Which lines in the listing below contain the string "bounding"? Return each of them in full, treating uppercase and lowercase as different.

> Stored records
★ ★ ★ ★ ★ ★ ★

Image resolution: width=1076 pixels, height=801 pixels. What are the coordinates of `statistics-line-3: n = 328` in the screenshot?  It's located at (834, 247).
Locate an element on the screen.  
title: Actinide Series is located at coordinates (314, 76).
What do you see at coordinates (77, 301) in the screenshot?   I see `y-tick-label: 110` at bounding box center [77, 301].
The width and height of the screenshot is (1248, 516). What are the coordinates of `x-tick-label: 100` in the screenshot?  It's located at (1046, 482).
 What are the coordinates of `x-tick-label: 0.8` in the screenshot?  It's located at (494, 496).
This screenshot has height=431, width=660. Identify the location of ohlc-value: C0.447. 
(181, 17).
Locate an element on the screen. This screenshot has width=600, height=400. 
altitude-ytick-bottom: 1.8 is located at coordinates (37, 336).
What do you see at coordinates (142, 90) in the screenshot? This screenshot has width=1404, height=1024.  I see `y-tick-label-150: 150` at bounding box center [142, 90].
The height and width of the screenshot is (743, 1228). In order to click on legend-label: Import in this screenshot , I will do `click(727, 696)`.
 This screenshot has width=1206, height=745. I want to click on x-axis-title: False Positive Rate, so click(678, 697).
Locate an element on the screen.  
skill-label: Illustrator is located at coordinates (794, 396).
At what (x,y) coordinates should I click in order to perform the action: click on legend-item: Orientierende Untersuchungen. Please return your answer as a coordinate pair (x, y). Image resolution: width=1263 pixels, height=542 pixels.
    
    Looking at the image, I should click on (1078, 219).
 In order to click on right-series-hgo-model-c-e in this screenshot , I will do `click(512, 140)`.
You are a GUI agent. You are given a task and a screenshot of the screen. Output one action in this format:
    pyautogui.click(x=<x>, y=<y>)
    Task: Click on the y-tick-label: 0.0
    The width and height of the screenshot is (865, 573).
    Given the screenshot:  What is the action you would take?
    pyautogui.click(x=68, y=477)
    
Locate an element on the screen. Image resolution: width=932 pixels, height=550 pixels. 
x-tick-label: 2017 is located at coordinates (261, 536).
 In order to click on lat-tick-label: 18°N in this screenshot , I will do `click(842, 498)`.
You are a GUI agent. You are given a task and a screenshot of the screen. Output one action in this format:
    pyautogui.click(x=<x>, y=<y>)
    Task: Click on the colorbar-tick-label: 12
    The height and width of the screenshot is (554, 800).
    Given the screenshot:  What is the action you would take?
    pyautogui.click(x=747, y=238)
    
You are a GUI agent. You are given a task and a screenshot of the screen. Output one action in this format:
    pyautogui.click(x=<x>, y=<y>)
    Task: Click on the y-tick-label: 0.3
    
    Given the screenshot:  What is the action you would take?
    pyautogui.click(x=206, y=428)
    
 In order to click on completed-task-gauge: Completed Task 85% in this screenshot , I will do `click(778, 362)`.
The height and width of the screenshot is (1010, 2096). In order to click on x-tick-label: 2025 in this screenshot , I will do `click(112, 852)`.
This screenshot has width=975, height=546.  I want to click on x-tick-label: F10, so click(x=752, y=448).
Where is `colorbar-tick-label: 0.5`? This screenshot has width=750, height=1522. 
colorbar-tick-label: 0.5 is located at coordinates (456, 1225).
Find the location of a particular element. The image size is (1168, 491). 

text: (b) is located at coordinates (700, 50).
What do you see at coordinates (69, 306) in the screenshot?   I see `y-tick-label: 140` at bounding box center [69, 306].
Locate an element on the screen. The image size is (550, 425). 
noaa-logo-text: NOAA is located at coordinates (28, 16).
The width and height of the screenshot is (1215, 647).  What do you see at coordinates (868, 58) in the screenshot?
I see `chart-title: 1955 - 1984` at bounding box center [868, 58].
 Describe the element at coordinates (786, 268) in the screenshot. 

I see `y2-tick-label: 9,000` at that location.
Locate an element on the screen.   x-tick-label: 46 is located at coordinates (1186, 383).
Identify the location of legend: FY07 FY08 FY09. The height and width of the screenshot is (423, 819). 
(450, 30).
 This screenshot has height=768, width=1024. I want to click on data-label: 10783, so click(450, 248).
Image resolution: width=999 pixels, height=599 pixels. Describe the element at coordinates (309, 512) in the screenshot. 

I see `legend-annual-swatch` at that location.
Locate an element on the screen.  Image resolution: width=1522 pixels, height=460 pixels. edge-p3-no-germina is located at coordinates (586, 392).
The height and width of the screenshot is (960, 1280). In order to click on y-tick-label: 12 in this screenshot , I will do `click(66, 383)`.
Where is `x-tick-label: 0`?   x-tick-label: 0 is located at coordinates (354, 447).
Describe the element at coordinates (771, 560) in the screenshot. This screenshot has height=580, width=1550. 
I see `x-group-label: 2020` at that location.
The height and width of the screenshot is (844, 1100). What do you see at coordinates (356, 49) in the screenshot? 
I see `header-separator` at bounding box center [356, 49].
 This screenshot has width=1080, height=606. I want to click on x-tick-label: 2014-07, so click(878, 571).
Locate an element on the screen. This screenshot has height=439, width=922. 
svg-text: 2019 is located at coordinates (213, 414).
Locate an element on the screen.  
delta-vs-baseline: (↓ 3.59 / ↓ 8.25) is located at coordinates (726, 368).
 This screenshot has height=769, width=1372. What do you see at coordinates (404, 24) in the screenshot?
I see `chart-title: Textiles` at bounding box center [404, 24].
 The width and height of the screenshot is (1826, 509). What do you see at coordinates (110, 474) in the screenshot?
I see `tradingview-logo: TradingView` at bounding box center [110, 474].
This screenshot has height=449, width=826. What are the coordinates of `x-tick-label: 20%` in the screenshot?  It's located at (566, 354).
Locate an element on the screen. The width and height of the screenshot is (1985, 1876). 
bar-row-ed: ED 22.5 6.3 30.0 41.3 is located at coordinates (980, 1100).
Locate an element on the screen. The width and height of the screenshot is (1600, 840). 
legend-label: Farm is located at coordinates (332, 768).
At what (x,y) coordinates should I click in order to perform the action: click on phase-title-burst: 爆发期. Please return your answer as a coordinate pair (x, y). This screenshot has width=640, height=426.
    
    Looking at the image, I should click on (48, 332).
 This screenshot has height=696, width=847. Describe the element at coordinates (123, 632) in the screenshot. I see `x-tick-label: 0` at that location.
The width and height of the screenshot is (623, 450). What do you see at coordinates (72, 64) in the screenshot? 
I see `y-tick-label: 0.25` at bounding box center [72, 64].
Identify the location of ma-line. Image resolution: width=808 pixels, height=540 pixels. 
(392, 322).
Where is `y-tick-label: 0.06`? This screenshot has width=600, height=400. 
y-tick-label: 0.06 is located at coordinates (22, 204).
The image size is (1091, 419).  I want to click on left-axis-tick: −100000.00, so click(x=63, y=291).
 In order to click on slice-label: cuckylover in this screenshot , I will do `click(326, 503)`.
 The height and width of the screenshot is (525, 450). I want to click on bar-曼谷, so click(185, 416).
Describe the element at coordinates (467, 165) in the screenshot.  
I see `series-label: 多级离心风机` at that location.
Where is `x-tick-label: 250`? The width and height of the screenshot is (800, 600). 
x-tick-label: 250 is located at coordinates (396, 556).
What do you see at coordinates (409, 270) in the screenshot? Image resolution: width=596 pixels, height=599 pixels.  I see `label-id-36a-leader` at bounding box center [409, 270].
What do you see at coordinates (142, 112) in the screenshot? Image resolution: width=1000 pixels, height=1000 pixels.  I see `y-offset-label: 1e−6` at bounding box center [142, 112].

★ ★ ★ ★ ★ ★ ★

> Final answer
What do you see at coordinates (77, 301) in the screenshot?   I see `y-tick-label: 110` at bounding box center [77, 301].
What do you see at coordinates (142, 90) in the screenshot? This screenshot has width=1404, height=1024.  I see `y-tick-label-150: 150` at bounding box center [142, 90].
What do you see at coordinates (69, 306) in the screenshot?   I see `y-tick-label: 140` at bounding box center [69, 306].
I see `chart-title: 1955 - 1984` at bounding box center [868, 58].
I see `header-separator` at bounding box center [356, 49].
I see `chart-title: Textiles` at bounding box center [404, 24].
I see `tradingview-logo: TradingView` at bounding box center [110, 474].
I see `y-tick-label: 0.25` at bounding box center [72, 64].
What do you see at coordinates (409, 270) in the screenshot? Image resolution: width=596 pixels, height=599 pixels.  I see `label-id-36a-leader` at bounding box center [409, 270].
What do you see at coordinates (142, 112) in the screenshot? Image resolution: width=1000 pixels, height=1000 pixels.  I see `y-offset-label: 1e−6` at bounding box center [142, 112].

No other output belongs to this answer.